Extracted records
=== Section Start ===
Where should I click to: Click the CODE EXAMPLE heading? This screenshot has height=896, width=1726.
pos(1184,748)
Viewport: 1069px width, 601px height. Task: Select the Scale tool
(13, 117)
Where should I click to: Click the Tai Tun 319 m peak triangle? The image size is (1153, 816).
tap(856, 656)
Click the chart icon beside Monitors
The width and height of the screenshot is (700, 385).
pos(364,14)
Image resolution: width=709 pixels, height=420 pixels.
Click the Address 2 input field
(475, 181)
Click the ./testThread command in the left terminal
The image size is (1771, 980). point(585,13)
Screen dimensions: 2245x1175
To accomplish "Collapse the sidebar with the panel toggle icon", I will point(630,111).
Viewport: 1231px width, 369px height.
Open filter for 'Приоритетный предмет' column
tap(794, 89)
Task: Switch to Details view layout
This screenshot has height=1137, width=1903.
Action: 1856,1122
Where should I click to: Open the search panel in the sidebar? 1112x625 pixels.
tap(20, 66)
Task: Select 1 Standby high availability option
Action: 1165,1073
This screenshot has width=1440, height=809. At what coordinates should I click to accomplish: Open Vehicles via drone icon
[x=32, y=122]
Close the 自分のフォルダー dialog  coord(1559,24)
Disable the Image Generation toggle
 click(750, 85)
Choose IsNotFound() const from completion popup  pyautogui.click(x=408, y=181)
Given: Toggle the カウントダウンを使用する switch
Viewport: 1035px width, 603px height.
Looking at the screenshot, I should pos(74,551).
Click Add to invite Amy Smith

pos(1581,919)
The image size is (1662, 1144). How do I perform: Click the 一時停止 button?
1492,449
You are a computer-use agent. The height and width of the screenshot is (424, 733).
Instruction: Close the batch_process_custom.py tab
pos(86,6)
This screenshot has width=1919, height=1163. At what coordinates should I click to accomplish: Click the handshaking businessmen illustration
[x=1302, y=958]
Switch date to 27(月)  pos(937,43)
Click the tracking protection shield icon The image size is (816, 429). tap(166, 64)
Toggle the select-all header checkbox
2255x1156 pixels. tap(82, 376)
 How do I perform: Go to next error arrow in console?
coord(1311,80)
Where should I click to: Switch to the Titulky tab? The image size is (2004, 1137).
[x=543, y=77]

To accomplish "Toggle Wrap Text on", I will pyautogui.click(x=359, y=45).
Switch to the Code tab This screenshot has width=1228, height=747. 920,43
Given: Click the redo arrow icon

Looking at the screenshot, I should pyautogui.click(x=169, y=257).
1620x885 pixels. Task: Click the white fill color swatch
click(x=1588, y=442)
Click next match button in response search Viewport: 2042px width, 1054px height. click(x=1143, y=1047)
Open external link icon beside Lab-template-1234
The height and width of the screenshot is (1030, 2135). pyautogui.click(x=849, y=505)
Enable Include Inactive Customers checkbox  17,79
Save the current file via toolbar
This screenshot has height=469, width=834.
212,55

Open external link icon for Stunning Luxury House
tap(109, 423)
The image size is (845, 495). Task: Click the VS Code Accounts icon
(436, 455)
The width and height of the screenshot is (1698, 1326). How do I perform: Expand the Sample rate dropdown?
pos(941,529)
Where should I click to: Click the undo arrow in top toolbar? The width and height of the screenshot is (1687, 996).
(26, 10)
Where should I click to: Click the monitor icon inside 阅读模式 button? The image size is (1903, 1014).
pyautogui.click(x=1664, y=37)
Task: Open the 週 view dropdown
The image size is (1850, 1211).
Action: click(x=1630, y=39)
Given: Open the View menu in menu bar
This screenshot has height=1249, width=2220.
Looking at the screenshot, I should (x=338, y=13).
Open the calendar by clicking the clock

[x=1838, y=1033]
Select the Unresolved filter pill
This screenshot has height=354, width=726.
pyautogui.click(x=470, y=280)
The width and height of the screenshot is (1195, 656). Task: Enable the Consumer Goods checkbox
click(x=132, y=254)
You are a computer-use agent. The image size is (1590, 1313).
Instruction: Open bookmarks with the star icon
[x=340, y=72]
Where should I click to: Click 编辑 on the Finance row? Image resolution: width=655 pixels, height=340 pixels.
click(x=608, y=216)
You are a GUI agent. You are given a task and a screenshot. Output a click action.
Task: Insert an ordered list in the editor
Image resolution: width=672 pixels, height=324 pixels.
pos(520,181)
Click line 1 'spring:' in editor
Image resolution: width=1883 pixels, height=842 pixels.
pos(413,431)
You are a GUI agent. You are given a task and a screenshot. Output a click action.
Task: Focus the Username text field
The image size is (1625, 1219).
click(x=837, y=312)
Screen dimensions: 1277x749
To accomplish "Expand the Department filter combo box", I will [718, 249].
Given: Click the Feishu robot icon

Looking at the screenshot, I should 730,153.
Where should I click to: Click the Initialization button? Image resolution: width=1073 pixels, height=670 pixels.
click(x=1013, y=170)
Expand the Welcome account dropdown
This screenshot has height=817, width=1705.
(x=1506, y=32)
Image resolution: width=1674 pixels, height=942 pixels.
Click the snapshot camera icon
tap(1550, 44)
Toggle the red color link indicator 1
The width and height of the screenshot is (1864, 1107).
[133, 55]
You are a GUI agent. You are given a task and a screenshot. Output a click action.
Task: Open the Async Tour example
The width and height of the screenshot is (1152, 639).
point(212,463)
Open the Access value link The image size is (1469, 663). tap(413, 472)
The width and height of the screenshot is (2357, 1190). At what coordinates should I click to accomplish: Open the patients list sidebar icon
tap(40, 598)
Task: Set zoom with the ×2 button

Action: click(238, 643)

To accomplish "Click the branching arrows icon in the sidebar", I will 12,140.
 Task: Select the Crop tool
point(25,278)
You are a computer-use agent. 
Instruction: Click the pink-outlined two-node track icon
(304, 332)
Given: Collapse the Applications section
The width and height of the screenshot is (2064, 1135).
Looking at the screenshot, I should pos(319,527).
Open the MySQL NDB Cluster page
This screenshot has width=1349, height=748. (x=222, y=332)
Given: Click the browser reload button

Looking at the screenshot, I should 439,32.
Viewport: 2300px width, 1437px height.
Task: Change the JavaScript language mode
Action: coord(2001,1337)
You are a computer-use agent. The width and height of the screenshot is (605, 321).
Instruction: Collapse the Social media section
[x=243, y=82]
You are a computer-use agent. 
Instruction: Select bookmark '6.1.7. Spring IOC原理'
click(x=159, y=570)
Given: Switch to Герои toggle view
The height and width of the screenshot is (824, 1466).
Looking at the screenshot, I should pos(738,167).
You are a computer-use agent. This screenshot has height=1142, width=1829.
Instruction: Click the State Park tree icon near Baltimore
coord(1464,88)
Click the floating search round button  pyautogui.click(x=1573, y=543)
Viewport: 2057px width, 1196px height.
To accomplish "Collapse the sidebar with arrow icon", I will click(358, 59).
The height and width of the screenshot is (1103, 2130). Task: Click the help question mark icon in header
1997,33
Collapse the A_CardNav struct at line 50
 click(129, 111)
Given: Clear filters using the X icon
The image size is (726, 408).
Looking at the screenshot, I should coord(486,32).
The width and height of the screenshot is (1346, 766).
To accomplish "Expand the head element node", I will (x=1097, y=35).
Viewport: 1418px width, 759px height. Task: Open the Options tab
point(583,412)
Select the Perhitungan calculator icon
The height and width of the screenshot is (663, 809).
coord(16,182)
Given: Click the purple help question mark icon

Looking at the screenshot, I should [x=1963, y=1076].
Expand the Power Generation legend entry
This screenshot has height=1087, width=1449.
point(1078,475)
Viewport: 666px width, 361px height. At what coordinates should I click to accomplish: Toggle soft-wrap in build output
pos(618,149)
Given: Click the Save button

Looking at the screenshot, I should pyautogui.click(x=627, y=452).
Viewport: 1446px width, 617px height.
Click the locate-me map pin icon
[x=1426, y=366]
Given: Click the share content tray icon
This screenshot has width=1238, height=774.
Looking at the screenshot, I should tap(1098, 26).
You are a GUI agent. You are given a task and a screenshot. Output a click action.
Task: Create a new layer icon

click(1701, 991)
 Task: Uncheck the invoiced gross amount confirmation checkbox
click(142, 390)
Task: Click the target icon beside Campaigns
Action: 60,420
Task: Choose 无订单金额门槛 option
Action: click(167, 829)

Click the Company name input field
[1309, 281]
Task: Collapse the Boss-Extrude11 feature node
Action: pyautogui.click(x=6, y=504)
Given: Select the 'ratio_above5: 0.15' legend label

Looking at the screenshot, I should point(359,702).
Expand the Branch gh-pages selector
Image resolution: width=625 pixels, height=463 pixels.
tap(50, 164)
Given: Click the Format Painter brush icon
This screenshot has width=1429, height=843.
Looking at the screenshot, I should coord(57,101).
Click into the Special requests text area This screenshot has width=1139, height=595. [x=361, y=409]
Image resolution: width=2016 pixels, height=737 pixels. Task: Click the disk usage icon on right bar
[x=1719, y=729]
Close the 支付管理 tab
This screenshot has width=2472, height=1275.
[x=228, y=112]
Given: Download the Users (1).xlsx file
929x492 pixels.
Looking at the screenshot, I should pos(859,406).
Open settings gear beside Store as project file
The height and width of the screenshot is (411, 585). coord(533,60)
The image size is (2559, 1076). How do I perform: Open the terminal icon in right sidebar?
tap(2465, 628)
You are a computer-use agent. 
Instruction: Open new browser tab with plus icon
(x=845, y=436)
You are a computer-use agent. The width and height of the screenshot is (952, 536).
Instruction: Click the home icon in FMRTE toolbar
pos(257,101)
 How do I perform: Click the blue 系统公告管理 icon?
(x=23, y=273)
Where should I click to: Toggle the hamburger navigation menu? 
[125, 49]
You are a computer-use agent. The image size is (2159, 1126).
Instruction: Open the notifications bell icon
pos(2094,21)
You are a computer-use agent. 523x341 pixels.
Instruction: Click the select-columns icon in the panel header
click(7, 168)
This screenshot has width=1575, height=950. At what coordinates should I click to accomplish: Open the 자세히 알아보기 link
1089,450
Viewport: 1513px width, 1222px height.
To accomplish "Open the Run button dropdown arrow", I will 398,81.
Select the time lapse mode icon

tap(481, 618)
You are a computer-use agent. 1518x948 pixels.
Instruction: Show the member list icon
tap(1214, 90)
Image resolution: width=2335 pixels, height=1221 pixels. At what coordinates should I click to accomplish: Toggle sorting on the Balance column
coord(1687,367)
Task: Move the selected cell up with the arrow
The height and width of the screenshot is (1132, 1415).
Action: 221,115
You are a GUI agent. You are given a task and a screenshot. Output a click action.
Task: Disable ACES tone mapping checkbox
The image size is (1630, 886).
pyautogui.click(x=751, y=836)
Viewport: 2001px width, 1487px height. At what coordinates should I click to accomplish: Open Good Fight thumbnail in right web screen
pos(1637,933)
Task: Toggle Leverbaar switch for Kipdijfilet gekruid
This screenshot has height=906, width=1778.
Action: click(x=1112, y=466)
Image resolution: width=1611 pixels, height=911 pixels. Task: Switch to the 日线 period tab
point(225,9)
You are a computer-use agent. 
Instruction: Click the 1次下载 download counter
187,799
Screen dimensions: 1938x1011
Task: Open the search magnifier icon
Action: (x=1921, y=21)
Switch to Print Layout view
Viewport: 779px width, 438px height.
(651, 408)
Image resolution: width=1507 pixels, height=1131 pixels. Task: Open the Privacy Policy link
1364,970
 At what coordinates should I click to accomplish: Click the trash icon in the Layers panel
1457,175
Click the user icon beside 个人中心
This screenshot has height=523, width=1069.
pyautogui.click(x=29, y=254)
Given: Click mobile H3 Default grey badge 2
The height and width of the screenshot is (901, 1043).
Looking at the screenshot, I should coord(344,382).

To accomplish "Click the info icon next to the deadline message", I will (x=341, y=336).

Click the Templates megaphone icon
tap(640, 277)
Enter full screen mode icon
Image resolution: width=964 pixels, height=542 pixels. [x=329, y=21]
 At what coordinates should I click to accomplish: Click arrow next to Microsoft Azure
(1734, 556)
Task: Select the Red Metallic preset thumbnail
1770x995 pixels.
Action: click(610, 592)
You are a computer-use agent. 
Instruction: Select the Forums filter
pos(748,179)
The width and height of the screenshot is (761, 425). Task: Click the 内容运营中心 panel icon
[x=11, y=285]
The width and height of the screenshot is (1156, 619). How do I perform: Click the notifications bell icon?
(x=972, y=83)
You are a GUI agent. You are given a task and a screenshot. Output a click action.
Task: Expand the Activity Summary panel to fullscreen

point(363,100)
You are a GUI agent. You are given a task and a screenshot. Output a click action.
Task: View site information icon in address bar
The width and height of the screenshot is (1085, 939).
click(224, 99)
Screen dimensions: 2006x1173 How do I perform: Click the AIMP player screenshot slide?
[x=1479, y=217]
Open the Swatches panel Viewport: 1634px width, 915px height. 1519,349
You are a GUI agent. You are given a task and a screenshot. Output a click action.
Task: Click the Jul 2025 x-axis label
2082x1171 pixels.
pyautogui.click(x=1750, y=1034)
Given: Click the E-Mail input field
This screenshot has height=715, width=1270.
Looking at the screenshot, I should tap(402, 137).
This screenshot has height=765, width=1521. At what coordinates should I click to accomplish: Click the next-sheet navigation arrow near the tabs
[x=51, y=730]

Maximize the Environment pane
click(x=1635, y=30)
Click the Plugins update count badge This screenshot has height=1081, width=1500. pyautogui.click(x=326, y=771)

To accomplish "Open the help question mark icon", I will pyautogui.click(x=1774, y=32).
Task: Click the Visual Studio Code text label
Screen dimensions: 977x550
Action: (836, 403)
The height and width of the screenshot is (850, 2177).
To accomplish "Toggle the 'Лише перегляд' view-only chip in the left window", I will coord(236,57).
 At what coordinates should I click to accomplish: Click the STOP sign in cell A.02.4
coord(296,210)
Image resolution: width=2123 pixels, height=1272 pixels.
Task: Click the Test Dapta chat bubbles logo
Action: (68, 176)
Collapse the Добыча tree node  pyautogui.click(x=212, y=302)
=== Section End ===
Each line above that contains the word "badge" must be copied.

Given: Click mobile H3 Default grey badge 2
Click the Plugins update count badge This screenshot has height=1081, width=1500. pyautogui.click(x=326, y=771)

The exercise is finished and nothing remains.